Página 161 e seguintes: Pluralidade das existências
“Se o verdadeiro nós não encerra senão a nossa inteligência, a nossa faculdade de sentir, de raciocinar; se o nosso corpo e os órgãos que o compõem não passam de uma máquina ao nosso serviço, isto é, a da inteligência que seria o nós; se os limites do poder presente desta inteligência não se devem à sua natureza inteligente, mas apenas ao maior ou menor grau de perfeição da máquina que lhe foi dada para reagir; se pode aperfeiçoar essa máquina e o partido que dela tira, a tese muda e todas as consequências devem mudar.
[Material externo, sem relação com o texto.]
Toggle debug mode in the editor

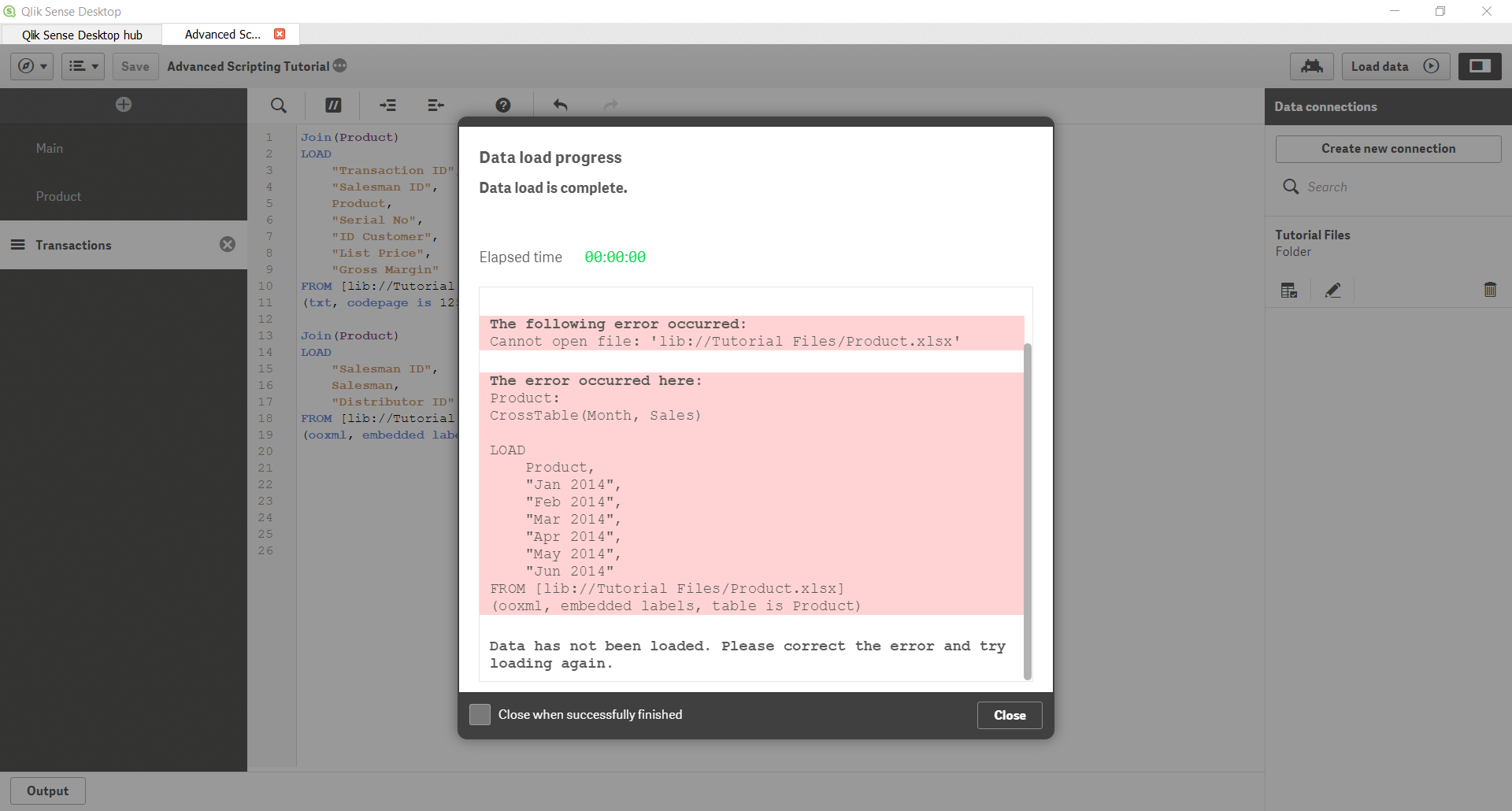pyautogui.click(x=1311, y=66)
“Confesso que essa suposição me parece verdadeira e espero vos mostrar antes de terminar este escrito que é a que melhor se harmoniza com as leis gerais, com a ordem equitativa e cheia de razão que impera no Universo. Parece-me que o eu não é meu braço, nem minha cabeça, nem uma mistura de membros e de espírito, mas o princípio inteligente que caminha por minhas pernas, fere ou trabalha pelos meus braços, combina por minha cabeça, goza ou padece por todos os meus órgãos. Não vejo nestes senão condutores adequados para conduzir as sensações e servidores para meu uso. Nunca me convencerei de que o eu não seja outra coisa senão o que sente, pensa ou raciocina em mim.
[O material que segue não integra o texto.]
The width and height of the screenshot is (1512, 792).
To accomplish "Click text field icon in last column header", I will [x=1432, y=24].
“Se não me engano, e se não há outro Dupont além daquele que vos ama, onde está a dificuldade, senão quando sua casa for destruída? Ele procurará uma nova para a inteligência que lhe restar; ele a solicitará e a receberá, quer dos seres inteligentes que lhe são superiores, quer do Deus remunerador, quer mesmo de alguma lei da Natureza que nos seja desconhecida e que, para animar os corpos dos seres inteligentes superiores, daria prioridade aos princípios inteligentes que tivessem tido a melhor conduta num corpo de ordem inferior; àquele que fosse o mais elevado, acima do alcance comum dos outros seres inteligentes, atados de pés e mãos como ele, sob os órgãos de um animal da mesma espécie…”
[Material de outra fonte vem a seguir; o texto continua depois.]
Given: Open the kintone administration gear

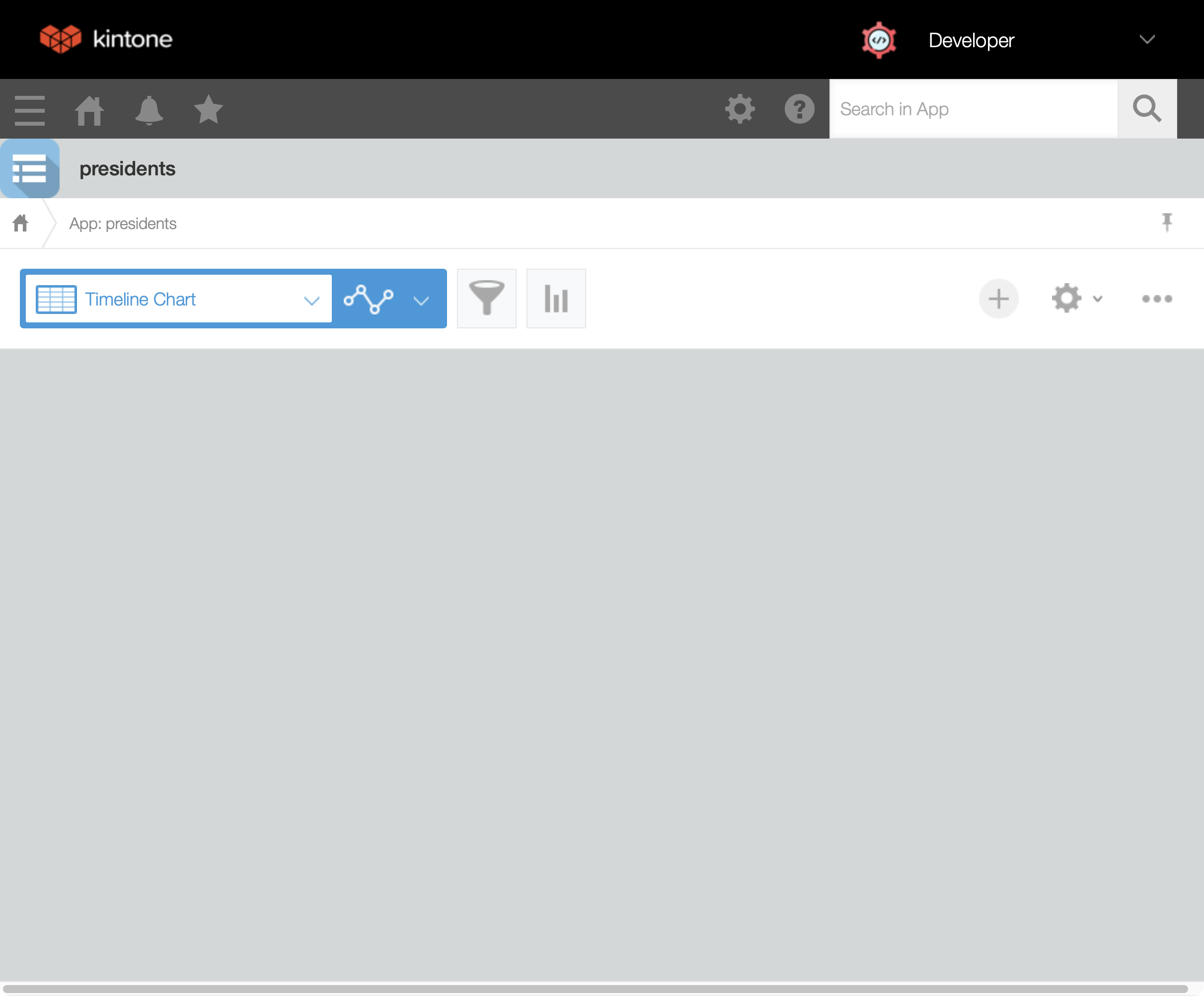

Página 166 e seguintes: Origens animais.
“Talvez haja alguma indução a tirar da admirável semelhança encontrada entre certos homens e certos animais. Quando vejo meus olhos, minha fronte, meu nariz, meu queixo, o pescoço, o lombo, a marcha, as paixões, o caráter, os defeitos, as virtudes, a probidade, o orgulho, a doçura, a cólera, a preguiça, a vigilância e a teimosia de um cão de raça, não tenho qualquer repugnância em acreditar que outrora eu fui um cão leal, singularmente fiel e obediente ao meu dono, caçando maravilhosamente, acariciando os filhos à sua maneira, defendendo as colheitas, guardando o rebanho de dia e a porta à noite, levantando a pata contra os cães fraldiqueiros, valente a ponto de ousar atacar o tigre, com risco de ser por este comido, afrontando o javali e não tendo nenhum medo do loba Para essas boas qualidades, turvadas por alguns resmungos, algumas querelas descabidas e algumas carícias inoportunas, a gente se torna o animal que eu sou: em geral muito estimado, amado por algumas pessoas e as amando mais ainda; afinal de contas, muito feliz; inquieto algumas vezes por seus amigos, sensível a esses incidentes como um pobre cão que se chicoteia injustamente.
Esquecimento das existências anteriores.
“A lembrança da vida precedente seria um poderoso recurso para a que a segue; alguns seres superiores ao homem, quando estão em marcha gradual de perfeição e de adiantamento ininterrupto, talvez têm essa vantagem como recompensa por sua virtude passada; sem dúvida não pode ser concedida senão aos que ainda são provados e que devem subir a Deus, começando ou recomeçando novamente esta carreira, iniciativa de alta moralidade.”